For me, the worst episode is "The Counter-clock Incident." It's a totally nonsensical episode in every way. If time ran backward in the other universe, wouldn't their minds run backward too so they'd perceive it as forward? Not to mention the way four unrelated forms of inversion were lumped together even though there's no possible causal relation: temporal inversion (aging backward), functional inversion (controls working in reverse), directional inversion (ships flying backward), and
color inversion (black stars on white space). The whole thing is just so stupid. Although baby Arex is cute.
"The Practical Joker" is also a stupid episode. It makes no sense that a malfunction created by flying through a cosmic cloud could be cured by flying through it
again. That's about as credible as the sitcom cure for amnesia, a second bump on the head. (As a kid, I assumed it was because the ship had flown through in the opposite direction the second time. But the episode doesn't specify, so even that juvenile logic can't explain it.) Worse, though, is that the crewmembers are completely out of character. I can't buy that intelligent adults like them would break up laughing over such simpleminded, juvenile pranks. Not that I don't think they might enjoy a good prank, I just don't think the pranks here rose anywhere near the level of
good pranks, at least not in the mind of anyone older than eight. (And the proto-holodeck doesn't salvage it for me, since it's way too advanced for the period, given that holodecks seemed to be a novelty in TNG.)
It was hard to pick a third choice. I'm not fond of "More Tribbles, More Troubles" because the plot doesn't make sense. Why does the transporter work the second time the stasis beam is used when it was frozen the first time? Also, it makes no sense that Kirk would beam the tribbles over
before issuing his ultimatum. Why blow his leverage like that? I'm also not particularly fond of "Mudd's Women" because its portrayal of Chapel is rather degrading.
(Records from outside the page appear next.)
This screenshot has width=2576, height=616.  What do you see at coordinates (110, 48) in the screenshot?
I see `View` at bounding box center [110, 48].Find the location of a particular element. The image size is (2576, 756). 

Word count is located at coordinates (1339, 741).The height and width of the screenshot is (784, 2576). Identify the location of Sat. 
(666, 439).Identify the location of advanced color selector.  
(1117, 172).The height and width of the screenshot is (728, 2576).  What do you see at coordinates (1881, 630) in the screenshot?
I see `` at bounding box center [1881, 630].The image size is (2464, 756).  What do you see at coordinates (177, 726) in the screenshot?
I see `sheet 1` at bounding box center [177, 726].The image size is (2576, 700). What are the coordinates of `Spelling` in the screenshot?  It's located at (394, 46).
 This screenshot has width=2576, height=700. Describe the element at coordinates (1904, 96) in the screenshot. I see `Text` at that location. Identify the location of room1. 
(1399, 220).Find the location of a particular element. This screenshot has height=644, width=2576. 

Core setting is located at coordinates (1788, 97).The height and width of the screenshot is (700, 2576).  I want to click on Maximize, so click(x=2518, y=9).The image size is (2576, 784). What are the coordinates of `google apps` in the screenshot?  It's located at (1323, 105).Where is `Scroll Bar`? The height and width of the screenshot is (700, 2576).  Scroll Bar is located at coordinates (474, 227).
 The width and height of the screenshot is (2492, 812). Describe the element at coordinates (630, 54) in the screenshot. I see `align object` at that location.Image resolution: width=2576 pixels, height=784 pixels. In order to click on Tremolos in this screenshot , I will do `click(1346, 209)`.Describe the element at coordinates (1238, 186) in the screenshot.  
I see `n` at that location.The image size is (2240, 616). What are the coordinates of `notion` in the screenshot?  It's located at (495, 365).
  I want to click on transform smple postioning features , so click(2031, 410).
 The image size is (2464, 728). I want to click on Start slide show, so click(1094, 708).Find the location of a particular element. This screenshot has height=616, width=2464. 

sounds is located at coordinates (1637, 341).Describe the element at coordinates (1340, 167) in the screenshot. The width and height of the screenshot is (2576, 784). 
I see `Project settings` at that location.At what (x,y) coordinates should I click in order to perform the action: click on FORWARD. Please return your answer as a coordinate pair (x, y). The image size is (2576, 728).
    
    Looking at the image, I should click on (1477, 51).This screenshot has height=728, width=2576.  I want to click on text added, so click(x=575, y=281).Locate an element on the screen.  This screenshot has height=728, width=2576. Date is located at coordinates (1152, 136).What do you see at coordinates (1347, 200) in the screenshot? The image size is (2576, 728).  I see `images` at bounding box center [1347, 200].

But I had to go with "The Magicks of Megas-tu." Not that it's a bad story in itself, but I have serious problems with two of its core concepts, in two very different ways. One is its heavy reliance on the continuous-creation model of cosmology, which has been thoroughly disproven and makes the episode as badly dated as a story about jungles on Venus. The other is its conceit that the Salem witch trials were a response to genuine supernatural phenomena. Those trials were a profound atrocity arising from a culture's pathological fear of feminine power and independence and a few individuals' cruelty toward their neighbors. And any story that sweeps that under the rug by claiming there was real magic behind it... well, it's like Holocaust denial on a smaller scale. It's trivializing a historical tragedy we can't allow ourselves to gloss over. Not to mention that in more general terms, the whole "aliens responsible for our folklore and mythology" trope was already a cliche at the time.
Which is a shame, since aside from those things, there's a lot to like about the episode.
(Actually, I kind of like how we tend to raise our children exposed to less violence (and more boobs) here in western Europe compared to the US.)
You guys are so lucky over there...
Finally, while I also like the TERRATIN episode, something strange and unexplained also happens right at the end, involving just how the city gets up to the Enterprise. It seems it's beamed up by way of a PHASER BEAM? Again, makes no sense.
Wasn't that a tractor beam? Or a visual representation of a transporter beam?